Demand for electricity can spike during just a few hours a year, and typically 10 percent of our electric system capacity is built to meet demand in just 1 percent of hours during the year. This comes at a significant cost to consumers. The report, prepared for AEE by Navigant Consulting, finds that for every $1 spent on reducing peak demand, at least $2.62 can be saved by ratepayers in Illinois and $3.26 by ratepayers in Massachusetts.

A proven tool for reducing peak demand is demand response (DR). DR enables grid operators and electric utilities to relieve stress on the electricity distribution system by compensating commercial, industrial, and residential customers for curtailing electricity use at times of peak demand or system emergency.

Companies such as Boston–based EnerNOC and Arlington, Va.–based Opower provide DR services to electric utilities and grid operators across the world, including in the New England and Midwestern region. Despite DR’s proven reliability and cost-effectiveness, it remains underutilized in these regions.

“By passing peak demand reduction mandates into law or creating peak demand reduction programs, policymakers and utilities in Massachusetts, Illinois, and neighboring states could significantly reduce costs for ratepayers, strengthen reliability, and facilitate compliance with the Clean Power Plan,” states the report.

“Demand response reduces peak demand while saving consumers money. As states plan for their energy future, demand response can and should be a go-to option for legislators and regulators,” said J.R. Tolbert, Senior Director of State Policy for Advanced Energy Economy.

The report evaluates the benefits and costs of reducing peak demand in two states, Illinois and Massachusetts, and the feasibility of utilities to procure the resources to meet demand reduction goals over 10 years. In each of three scenarios, the cost-benefit ratio is highly positive, with the ratio of benefits to cost increasing as the standard rises. The paper also highlights the importance of continued DR participation in wholesale markets, as many of the benefits of peak demand reduction policies are realized through wholesale market participation.

This month, the Massachusetts Department of Public Utilities (DPU) will receive final three-year energy efficiency plans from the Commonwealth’s investor-owned utilities. These plans, and the approval process of the DPU, will determine the size and design of the DR market moving forward.

“This analysis shows that reducing peak demand is a key strategy to meeting New England’s energy and environmental goals,” said Janet Gail Besser, Vice President of Policy and Government Affairs for the New England Clean Energy Council. “NECEC urges policymakers and regulators throughout the region to encourage utilities to make use of demand response and other peak-demand reduction strategies to further reduce costs for all customers and strengthen reliability of the electric grid.”

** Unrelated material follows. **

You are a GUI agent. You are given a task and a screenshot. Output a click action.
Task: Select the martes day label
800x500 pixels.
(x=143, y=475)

For the past year, policy makers in Illinois have been considering comprehensive reforms to the state’s energy policy including changes to the state’s energy efficiency and renewable energy programs. While Illinois is a state with a wholesale market structure that accommodates DR, as well as overall energy efficiency measures that can lower demand overall, it has not yet set a meaningful standard for demand response.

“Reductions in peak demand through demand response programs save Illinois businesses and consumers money and strengthen grid reliability,” said Amy Francetic, CEO of Illinois-based Clean Energy Trust.

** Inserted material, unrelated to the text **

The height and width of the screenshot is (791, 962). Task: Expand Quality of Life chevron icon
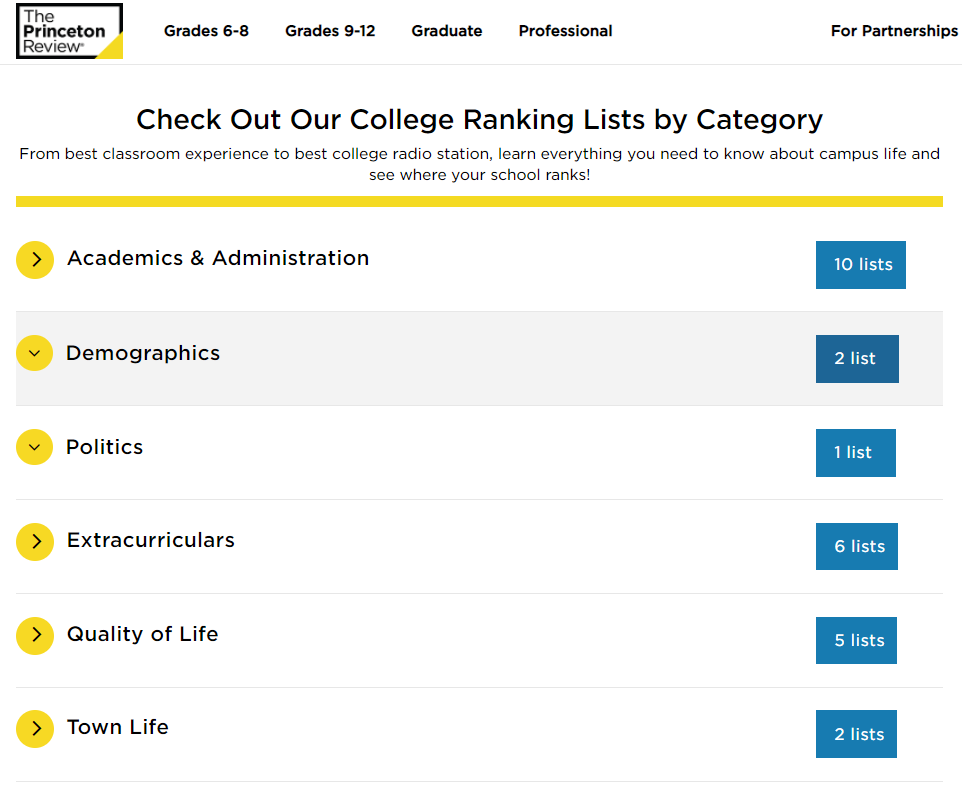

Utilities can achieve reduction in peak load through a variety of technologies in the commercial, industrial and residential sectors. Historically, demand response has been used in the commercial and industrial sectors. Peak load reduction measures are customized for each facility and can include turning lighting, air conditioning, pumps and other non-essential equipment down or off without affecting business operations, comfort, or product quality.

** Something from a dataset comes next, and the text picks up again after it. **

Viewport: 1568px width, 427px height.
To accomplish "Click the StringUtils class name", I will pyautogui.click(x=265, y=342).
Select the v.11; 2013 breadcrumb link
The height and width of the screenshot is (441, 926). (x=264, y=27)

“This report underscores the fact that not all kilowatt-hours are created equal,” said EnerNOC President, David Brewster. “Managing how much energy is used – and, as importantly, when it is used – can drive significant value for consumers. Policymakers and utilities searching for ways to quickly bring down electricity costs in their jurisdiction should consider these findings and implement policies and programs that reduce peak demand.”

More recently, technological advances have opened up opportunities in residential demand response. Advanced metering infrastructure and two-way communicating load switches and smart thermostats are now facilitating effective demand response programs for participating residential households.

“Residential demand response gives utility customers an innovative new way to manage their energy use and save money,” said Opower CEO Dan Yates. “This report demonstrates that by adopting a regulatory framework that encourages investment in demand response programs, states can empower their residents to lower their monthly energy bills, help utility companies cut operating costs, and support a cleaner and more resilient energy grid.”